▶ **Stated goal**
Repeat every line of the listing below word for word, leaving out the pictures.
___
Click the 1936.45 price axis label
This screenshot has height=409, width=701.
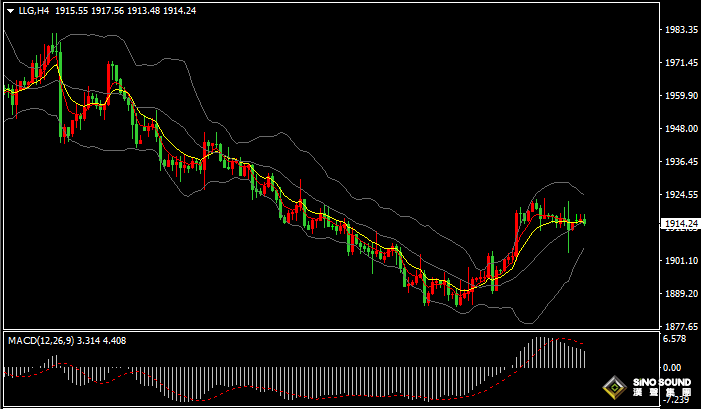(680, 162)
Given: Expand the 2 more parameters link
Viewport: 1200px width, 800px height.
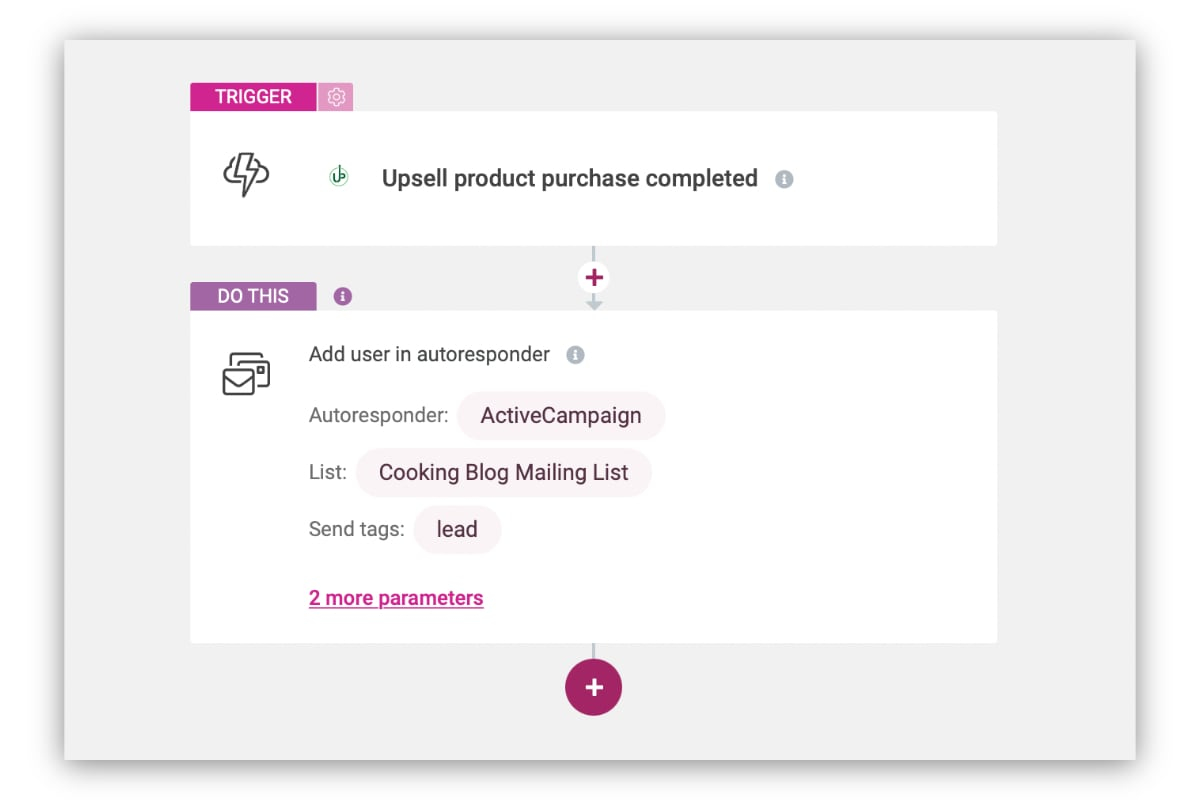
___
▶ **Response to this exercise**
Click the 1936.45 price axis label
This screenshot has height=409, width=701.
(680, 162)
Given: Expand the 2 more parameters link
Viewport: 1200px width, 800px height.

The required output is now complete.